Come riportato da Il Mattino, le indagini coordinate dalla Procura di Napoli delineano l’esistenza di quello che gli inquirenti definiscono «un hub per la monetizzazione e il riciclaggio» del denaro proveniente da attività illecite. Una piattaforma informatica con terminale operativo in una stamperia di Torre del Greco, capace – secondo l’ipotesi accusatoria – di trasformare per mesi ingenti somme di denaro contante in criptovalute, soprattutto bitcoin. Al centro dell’inchiesta ci sono truffe agli anziani, movimenti sospetti collegati a soggetti con precedenti informatici e un possibile traffico di medicinali anabolizzanti.

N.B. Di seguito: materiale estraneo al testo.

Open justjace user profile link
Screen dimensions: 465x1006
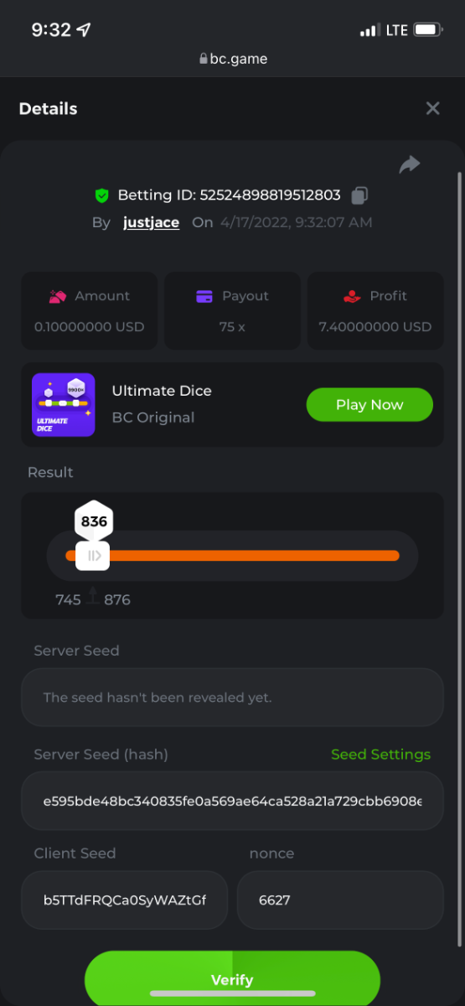point(151,222)
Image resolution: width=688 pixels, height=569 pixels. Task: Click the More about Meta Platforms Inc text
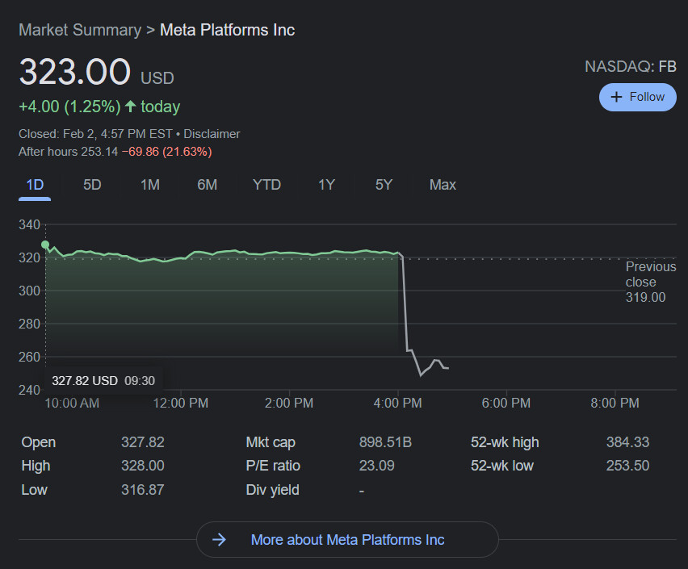(347, 539)
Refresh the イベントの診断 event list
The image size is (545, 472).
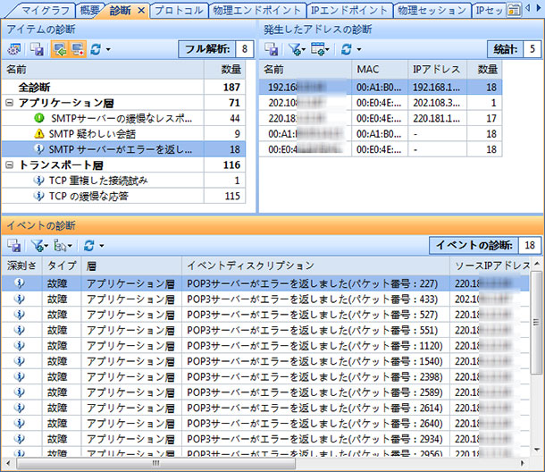(88, 244)
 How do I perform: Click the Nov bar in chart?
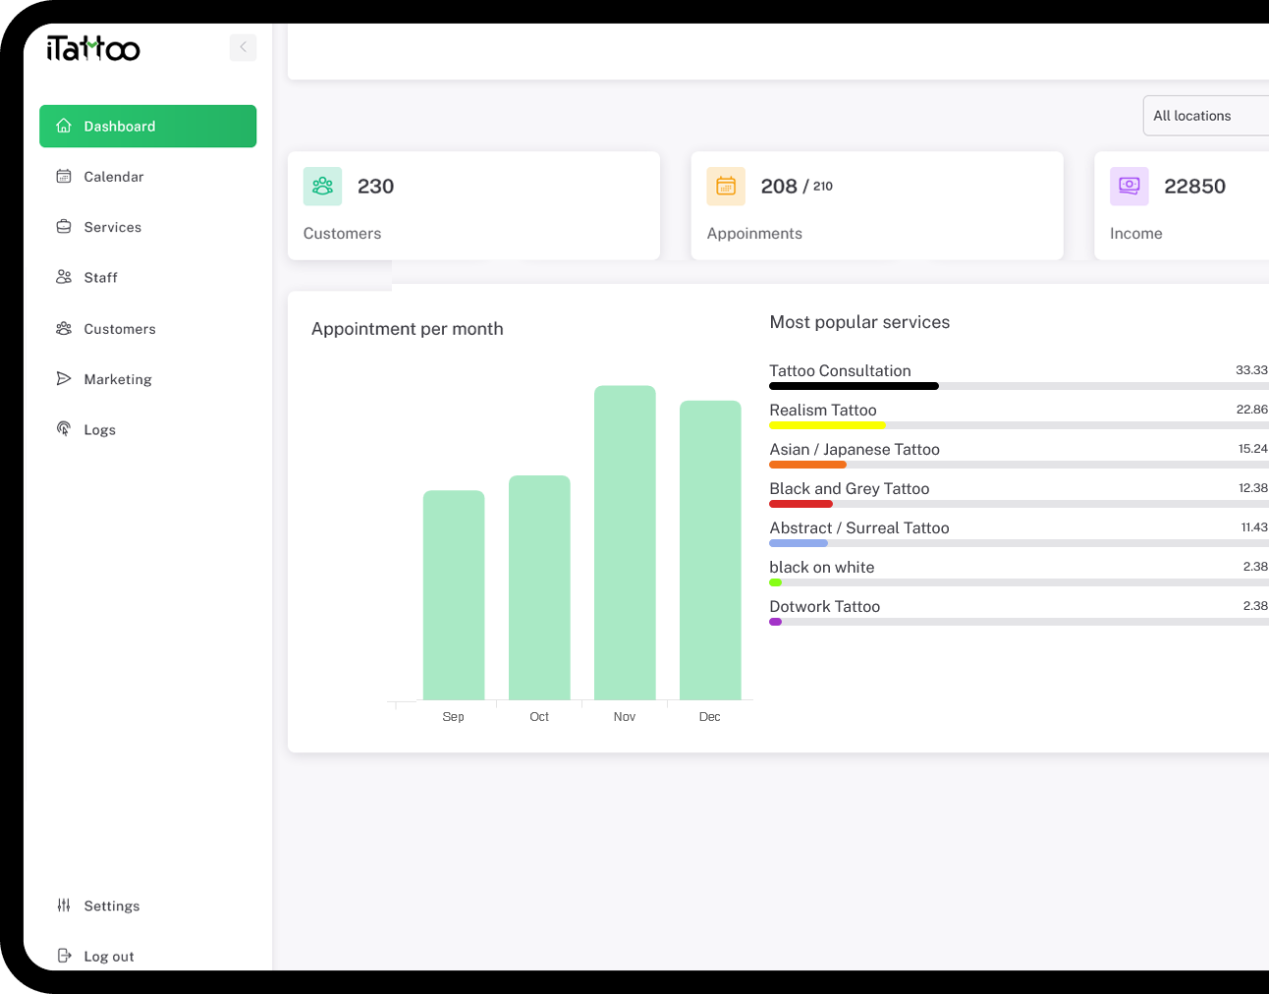(x=625, y=542)
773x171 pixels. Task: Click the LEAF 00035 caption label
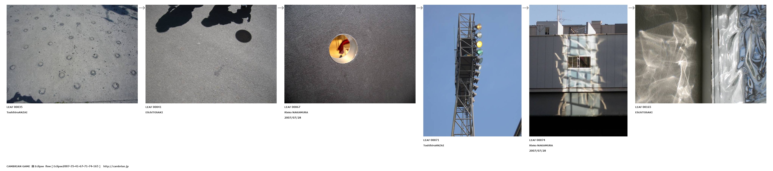click(14, 107)
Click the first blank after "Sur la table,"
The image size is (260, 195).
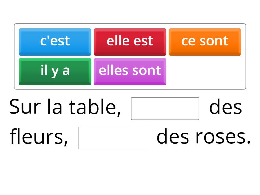pos(165,108)
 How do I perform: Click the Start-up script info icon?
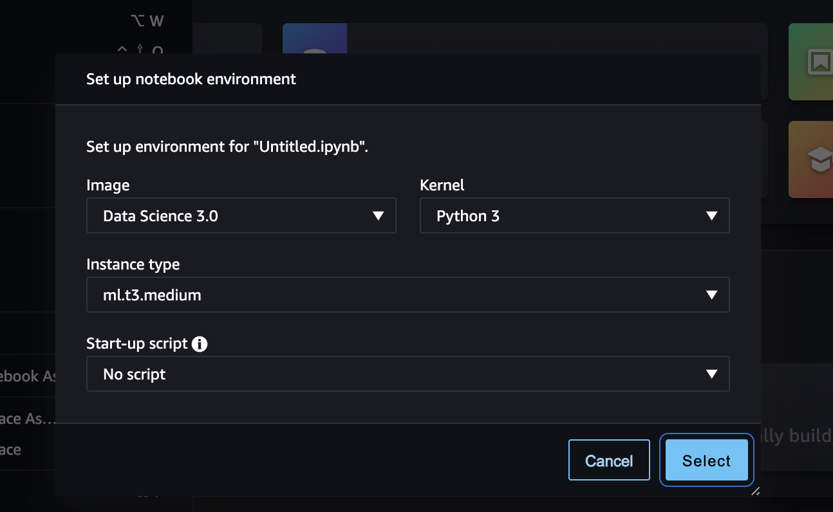[x=200, y=344]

Un hub di bitcoin alle porte di Napoli
Il quadro investigativo si consolida con il sequestro disposto dal gip del Tribunale di Napoli, Ivana Salvatore: oltre 900mila euro in contanti, decine di schede sim, telefoni cellulari e supporti informatici. L’indagine, condotta dal pm Ciro Capasso sotto il coordinamento di Vincenzo Piscitelli e del procuratore Nicola Gratteri, punta su un imprenditore incensurato, P.P., ritenuto il referente di un portafoglio elettronico denominato “98N”. Secondo l’ipotesi accusatoria, il wallet sarebbe stato il punto di raccolta di numerosi altri portafogli digitali riconducibili a diversi indagati, molti dei quali già noti per reati informatici.
Gli accertamenti dei carabinieri hanno documentato accessi frequenti al capannone della stamperia, ritenuta il centro operativo dello scambio: ingresso con banconote, uscita con codici numerici utili alla conversione in bitcoin. Il gip evidenzia come l’esercizio commerciale disponesse di un codice Ateco regolare, ma non di alcuna autorizzazione OAM per il commercio di criptovalute. Nessuna operazione sarebbe stata registrata ufficialmente, circostanza che rafforza il sospetto di attività fuori dai canali previsti dalla normativa.
Un tassello rilevante emerge dall’arresto in flagranza di S.A.U., considerato vicino al commerciante torrese. L’uomo avrebbe venduto sistematicamente bitcoin per valori di migliaia di euro. Durante il blitz, gli investigatori hanno recuperato cinquanta dispositivi mobili, alcuni lanciati dal balcone, altri nascosti nella lavatrice esterna. Il collegamento con le sim trovate nella stamperia rappresenta uno dei principali elementi raccolti dagli inquirenti.
Nel fascicolo compaiono poi due cittadini ucraini, ripetutamente ripresi all’interno dell’esercizio. Gli investigatori ipotizzano che avessero effettuato operazioni di cambio in criptovalute per importi consistenti: in pochi minuti, secondo la ricostruzione, sarebbero stati convertiti 507mila dollari, nello stesso momento in cui uno dei due incontrava P.P. In questo contesto si inserisce anche il presunto filone legato agli anabolizzanti, che vede coinvolti A.S. e M.L., sospettati di utilizzare la stamperia come terminale informatico per il riciclaggio.
Ora la parola passa al Tribunale del Riesame. Le difese, tra cui quella rappresentata dal penalista Mario Angelino, puntano al dissequestro dei beni e alla ridiscussione delle misure adottate. L’inchiesta prosegue, con il mosaico investigativo che continua ad allargarsi intorno alla stamperia indicata dagli inquirenti come un nodo strategico per la conversione e la dispersione di denaro illecito.